- **YOUR TASK**:
What is needed is an exact reproduction of the lines from the one that contains "The image size is (379, 187)." through the end of the data, both included and nothing else, with pictures omitted.

- **INPUT MATERIAL**:
☆ ☆ ☆

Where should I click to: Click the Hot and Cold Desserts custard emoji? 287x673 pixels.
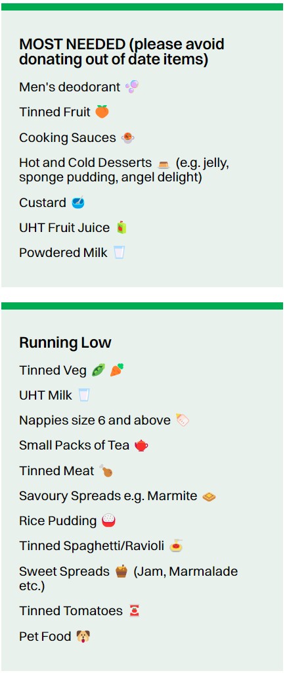[163, 164]
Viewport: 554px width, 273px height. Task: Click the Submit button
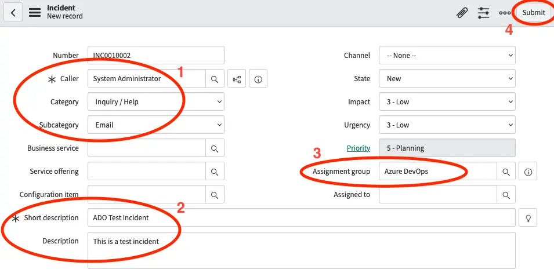pyautogui.click(x=533, y=12)
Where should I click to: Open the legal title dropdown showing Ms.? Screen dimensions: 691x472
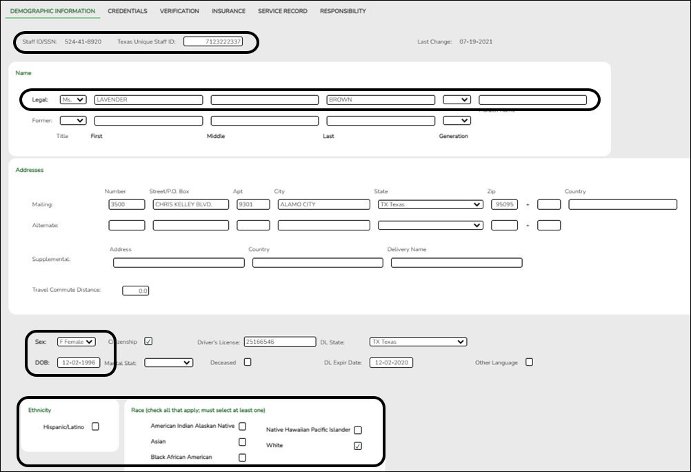[x=73, y=99]
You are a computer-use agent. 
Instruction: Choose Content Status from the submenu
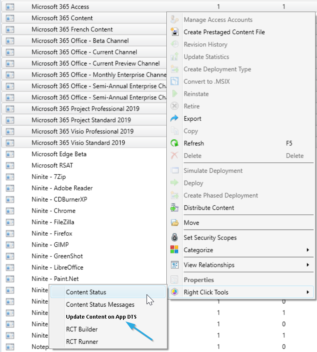tap(86, 292)
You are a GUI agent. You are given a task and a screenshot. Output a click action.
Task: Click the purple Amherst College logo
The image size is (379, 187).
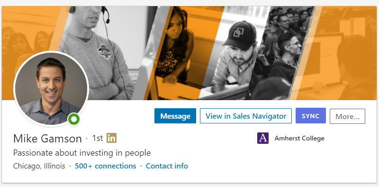point(263,138)
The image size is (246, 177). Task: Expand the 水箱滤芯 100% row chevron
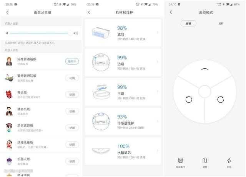pos(157,151)
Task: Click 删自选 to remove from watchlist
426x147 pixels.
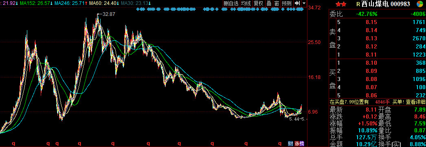Action: (231, 3)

☆ ☆ ☆

- **ANSWER SPACE**:
The image size is (379, 187).
point(263,138)
The image size is (246, 177). Task: Expand the 水箱滤芯 100% row chevron
pos(157,151)
Task: Click 删自选 to remove from watchlist
426x147 pixels.
Action: (231, 3)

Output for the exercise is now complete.